- VHS cover art
- Written by: Alan Bennett
- Directed by: John Schlesinger
- Starring: Alan Bates Coral Browne Charles Gray
- Composer: George Fenton
- Country of origin: United Kingdom
- Original language: English

Production
- Producer: Innes Lloyd
- Cinematography: Nat Crosby
- Editor: Ken Pearce
- Running time: 60 min.
- Production company: BBC

Original release
- Network: BBC 1
- Release: 29 November 1983

= An Englishman Abroad =

1983 television film directed by John Schlesinger

An Englishman Abroad is a 1983 BBC television drama film based on the true story of a chance meeting of actress Coral Browne with Guy Burgess, a member of the Cambridge spy ring who spied for the Soviet Union while an officer at MI6. The production was written by Alan Bennett and directed by John Schlesinger. Browne stars as herself.

==Plot==
The film is set in Moscow in 1958, after Burgess had defected to the Soviet Union in 1951 with Donald Maclean when it became apparent that Maclean was about to be investigated by British intelligence. Burgess barges into Browne's dressing room during the interval of a touring Shakespeare Memorial Theatre production of Hamlet, in which she portrayed Gertrude, and charms her. Later on she is invited to his Moscow flat, finding it with some difficulty, to measure him for a suit that he would like ordered from his London tailor. On returning to London, she visits several high-class gentlemen's outfitters to purchase his requirements.

== Film cast ==

- Alan Bates as Guy Burgess
- Coral Browne as herself
- Charles Gray as 'Charles' playing Claudius
- Harold Innocent as Rosencrantz
- Vernon Dobtcheff as Guildenstern
- Czeslaw Grocholski as general
- Matthew Sim as boy
- Mark Wing-Davey as Hamlet
- Faina Zinova as hotel receptionist
- Douglas Reith as Toby
- Peter Chelsom as Giles
- Judy Gridley as Tessa
- Bibs Ekkel as scarf man
- Alexei Jawdokimov as Tolya
- Molly Veness as Mrs Burgess
- Denys Hawthorne as tailor
- Roger Hammond as shoe shop assistant
- Charles Lamb as George
- Trevor Baxter as pyjama shop manager

Charles Gray's character was simply named 'Charles' but in the real events on which the play is based, his character would have been the actor Mark Dignam. During the film, Burgess refers to one of the actors in the version of 'Hamlet' he's just seen, playing the part of Laertes. "I like the look of Laertes. He goes rather well in to tights" says Burgess. "That's what he thinks" replies Browne, to which Burgess responds: "Looks like he put a couple of King Edward's down there". The actor they were discussing would have been Edward Woodward in the Moscow production. Michael Redgrave, Dorothy Tutin, Julian Glover, Anthony Nicholls, Eileen Atkins, Ian Holm and Edward de Souza were all members of the Shakespearean troupe involved with this tour of Russia, but they play no part in Bennett's storyline.

* SOURCE EXCERPT
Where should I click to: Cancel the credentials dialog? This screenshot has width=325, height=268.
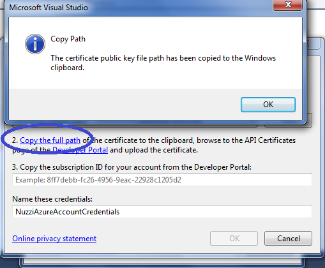point(288,239)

* GOALS
- a) Answer these from the An Englishman Abroad article, one line each, marked (i), (ii), (iii):
(i) Which actor plays Guy Burgess?
(ii) In what year is the film set?
(iii) On which network and on what date was the film first released?
- b) Carry on the An Englishman Abroad article, starting after its final sentence.

* ANSWERS TO THE PROBLEMS
- a)
(i) Alan Bates
(ii) 1958
(iii) BBC 1, on 29 November 1983

- b)
==Production==
Rather than film in the Soviet Union, Schlesinger used several locations in Scotland. The Caird Hall and Whitehall Theatre in Dundee stood in for the Moscow theatre, and the grand marble staircase of Glasgow City Chambers played the part of the British Embassy. Additional filming was done at Glasgow's St. Andrew's Suspension Bridge ("luckily, in a snowstorm" Bennett later wrote) and the Moss Heights flats in Cardonald, which represented Burgess' Moscow apartment.

===Writing===
Several plot changes were made from the true story told by Browne to Bennett. Burgess in fact threw up in the dressing room of Michael Redgrave, who asked for Browne's help. Redgrave documented the incident in his autobiography without mentioning Browne's involvement with the incident. Browne addressed some press speculation that she had in fact plagiarized Redgrave's story in various interviews to promote the film's first broadcast, explaining Bennett's dramatic changes. The play also contained scenes in Moscow's British Embassy and in London shops where Browne encountered resistance to helping Burgess, none of which happened in reality.

Bennett gives the date of Browne's meeting with Burgess as 1958 in the introduction to his Single Spies, which contains the text of An Englishman Abroad in the stage play version and the text of A Question of Attribution about Anthony Blunt.

The play was also adapted for radio on the BBC World Service in 1994 starring Michael Gambon as Burgess and Penelope Wilton as Coral Browne. It was subsequently re-broadcast on BBC Radio 7 and BBC Radio 4 Extra, most recently in 2013 as part of BBC Radio 4 Extra's Cambridge Spies season.

==Reception==
The film was shown at the 1983 London Film Festival on 21 November 1983.

Both Browne and Bates were winners of the BAFTA awards for acting for their roles in the production. The film won the British Academy Television Award for Best Single Drama.

On the BFI TV 100, a list compiled in 2000 by the British Film Institute (BFI), chosen by a poll of industry professionals, to determine what were the greatest British television programmes of any genre ever to have been screened, An Englishman Abroad was listed at number 30.

The U.S. film critic Pauline Kael wrote in 1985 that An Englishman Abroad "is probably the finest hour of television I've ever seen."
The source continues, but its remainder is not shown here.